Explicit Conversions

Internationalization Module User's Guide
Rogue Wave web site: Home Page | Main Documentation Page

4.3 Explicit Conversions

A converter is an object that converts text from one encoding to another. The Internationalization Module provides two converter classes:

RWUToUnicodeConverter converts text from any recognized encoding to UTF-16, in the natural endian order for the platform in use.

RWUFromUnicodeConverter converts text from UTF-16 to any recognized encoding.

An explicit conversion uses an instance of RWUToUnicodeConverter or RWUFromUnicodeConverter to specify how a particular conversion should be performed. The following sections describe how to create and manipulate converters.

4.3.1 Creating Converters

A converter instance is associated with an encoding at construction time. This association cannot be changed once a converter object is instantiated. For example, the following code creates an RWUToUnicodeConverter instance that converts from ISO-8859-1 to UTF-16:

RWUToUnicodeConverter fromIso_8859_1("ISO-8859-1");

This code constructs an RWUFromUnicodeConverter converter that converts from UTF-16 to Shift-JIS:

RWUFromUnicodeConverter toShiftJis("Shift-JIS");

The encoding names recognized by the Internationalization Module may be accessed programmatically, as described in Section 4.2.

4.3.2 Explicitly Converting to Unicode

Class RWUToUnicodeConverter converts text from any recognized encoding to UTF-16. An instance of this class can be used to convert byte sequences that represent characters in a specific character encoding into the code unit sequences that represent those characters in the UTF-16 character encoding form.

RWUString provides constructors that accept text and an RWUToUnicodeConverter instance to use to convert the text to UTF-16:

RWUToUnicodeConverter fromAscii("US-ASCII");
RWUString str = RWUString("hello", fromAscii);

Similarly, some RWURegularExpression constructors accept an RWUToUnicodeConverter instance used to convert the pattern data to UTF-16. (See Section 8.4 for more information on regular expressions.)

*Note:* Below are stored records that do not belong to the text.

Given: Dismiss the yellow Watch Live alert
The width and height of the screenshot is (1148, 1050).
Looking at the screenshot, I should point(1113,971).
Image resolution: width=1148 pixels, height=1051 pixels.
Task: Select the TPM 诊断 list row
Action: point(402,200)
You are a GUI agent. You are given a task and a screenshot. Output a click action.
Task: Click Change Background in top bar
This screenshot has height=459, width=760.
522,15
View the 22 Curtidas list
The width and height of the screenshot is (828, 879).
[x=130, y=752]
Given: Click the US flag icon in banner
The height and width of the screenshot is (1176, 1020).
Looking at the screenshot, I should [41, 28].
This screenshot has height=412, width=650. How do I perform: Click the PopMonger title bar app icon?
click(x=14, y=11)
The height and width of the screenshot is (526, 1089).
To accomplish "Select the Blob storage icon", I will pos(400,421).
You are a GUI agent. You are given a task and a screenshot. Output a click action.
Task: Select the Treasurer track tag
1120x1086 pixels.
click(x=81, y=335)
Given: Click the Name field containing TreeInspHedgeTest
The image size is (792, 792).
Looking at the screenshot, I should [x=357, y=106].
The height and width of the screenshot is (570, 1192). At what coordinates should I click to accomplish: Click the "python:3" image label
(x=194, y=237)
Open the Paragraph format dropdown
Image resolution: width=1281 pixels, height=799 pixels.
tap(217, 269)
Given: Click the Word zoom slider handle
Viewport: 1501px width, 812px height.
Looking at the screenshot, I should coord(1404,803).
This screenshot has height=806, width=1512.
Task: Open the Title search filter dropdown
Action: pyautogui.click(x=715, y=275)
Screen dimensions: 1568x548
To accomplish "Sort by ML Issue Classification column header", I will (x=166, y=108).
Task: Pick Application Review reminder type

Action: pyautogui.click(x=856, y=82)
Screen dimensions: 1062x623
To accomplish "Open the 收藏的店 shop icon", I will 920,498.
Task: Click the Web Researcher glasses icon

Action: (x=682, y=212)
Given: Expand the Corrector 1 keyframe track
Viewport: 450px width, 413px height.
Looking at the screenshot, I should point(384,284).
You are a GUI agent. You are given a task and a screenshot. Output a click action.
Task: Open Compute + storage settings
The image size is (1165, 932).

RWUToUnicodeConverter also provides explicit convert() methods that accept a byte sequence in the associated encoding and a reference to an RWUString to hold the result of the conversion to UTF-16. For example, assuming source holds text encoded in ASCII, this code converts the byte sequence to UTF-16:

RWUToUnicodeConverter fromAscii("US-ASCII");
RWUString target;
fromAscii.convert(source, target);

The convert() method appends the results of a conversion to a target buffer. The convert() method also accepts a Boolean flush argument, with a default value of true. When flush is true, convert() flushes its internal buffers to the target buffer and clears its internal state. For modal encodings such as ISO-2022, clearing the internal state ensures that the next call to convert() can expect the source text to begin in the source encoding's default, unshifted state.

Calling convert() once with a value of true for flush is useful when converting a piece of text in its entirety from a source encoding to UTF-16. In contrast, convert() may be used to fill a target buffer in a piecemeal fashion. Repeatedly calling convert() with a value of false for flush, then calling it once with a value of true, causes convert() to flush its buffers and clear its internal state only at the end of a multipart conversion process.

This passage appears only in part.